The cholinergic neurons of the basal forebrain (BFCNs) are known to degenerate early in Alzheimer’s disease. Their functional loss underpins aspects of cognitive decline and is coincident with amyloid beta (Aβ) plaque deposition. Studies using Alzheimer’s disease mice models of amyloid deposition in which BFCNs are activated or inhibited result in reduced or enhanced amyloid plaque deposition respectively, indicative of a possible causal relationship.

There are several mechanisms by which Aβ can be removed from the brain, including clearance through the hypothesized perivascular glymphatic system. Animal studies have demonstrated that cholinergic activity in the brain controls artery dilation modulating the blood oxygen level-dependent (BOLD) signal, and providing a mechanism to change the perivascular space that could promote cerebral spinal fluid (CSF) exchange.
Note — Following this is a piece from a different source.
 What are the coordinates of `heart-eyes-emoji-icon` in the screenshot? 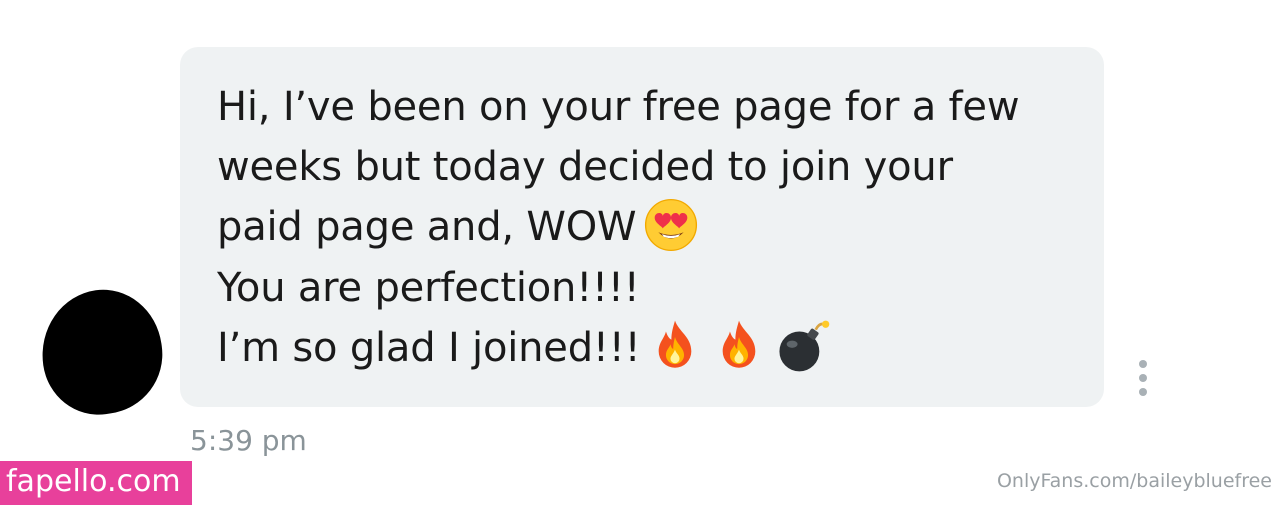 It's located at (671, 225).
We hypothesize that BFCNs can control glymphatic flow and thus clearance of soluble amyloid from the brain.

BFCNs in mice were manipulated by lesioning using the toxin p75-saporin. To measure glymphatic flux, a gadolinium contrast agent was injected into the cisterna magma of mice and longitudinal MRI including imaging sequences for BOLD, arterial pulsation, and spin labeling was undertaken. We have also undertaken analyzed human MRI scans of people living with dementia who have also undergone cholinergic PET tracer FEOVB imaging.

Our results support the hypothesis that BFCNs can control glymphatic flow. The implication is that in situations of reduced cholinergic function such as aging, the resultant reduced glymphatic flux could contribute to Aβ accumulation and deposition, hastening the development of Alzheimer’s dementia.